Having made his decision, Charles asks Dr Grogan, “Would you have had me live a lifetime of pretence? Is our age not full enough as it is of a mealy-mouthed hypocrisy, an adulation of all that is false in our natures? Would you have me add to that?” To this Grogan replies, “I would have had you think twice before you embroiled that innocent girl in your pursuit of self-knowledge.” Charles answers more to himself than to Grogan, “But once that knowledge is granted to us, can we escape its dictates? However, repugnant their consequences?”
Freedom, is then what the book aims at, it is the only motive that sustains Fowles’ writing throughout the course of the novel. Unlike the Victorians, Fowles attributes the desire for freedom not as a means of escape from the tyranny of the social order but a return to a more natural order, where the individual is strengthened by his inner convictions, and self-fulfillment no longer remains a myth, and therefore ceases to be a situation of panic and terror.

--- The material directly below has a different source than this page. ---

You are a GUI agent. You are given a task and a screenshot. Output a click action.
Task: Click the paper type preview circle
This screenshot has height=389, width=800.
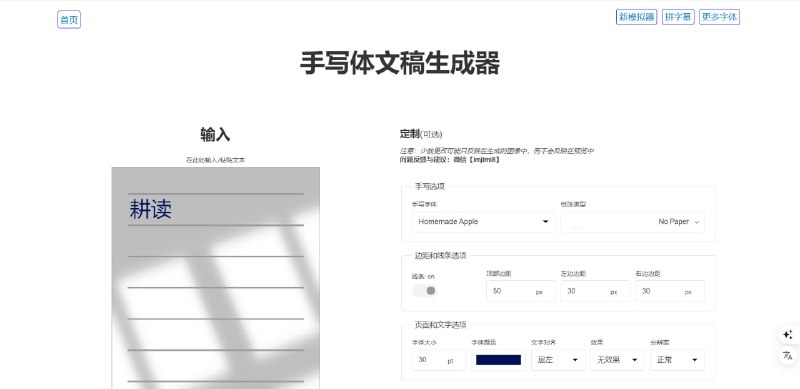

“Come clean, come clean”, Sarah implores Charles, but by the time Charles chooses to actually “come clean”, Fowles acknowledges that he has absolutely lost control on his characters and allows them to choose their own finales. Although, such an explanation satisfies the multiple endings of the novel and gives the reader a taste of the novelist’s own right to a creative freedom, it nevertheless leaves the reader dissatisfied and one closes the book feeling immensely cheated and fooled by a writer, who would rather spend time lecturing on the decline of passion for freedom in the twentieth century, rather than finding logical conclusions to the miserable fates of his characters.
My Verdict: In the light of Darwin and Evolution, the novel best describes the complexion and character of the Victorian age, but it fails as a process, for all that talk about ‘freedom’ which eventually renders the novel, open-ended, seems to me, puerile, if not overtly devastating.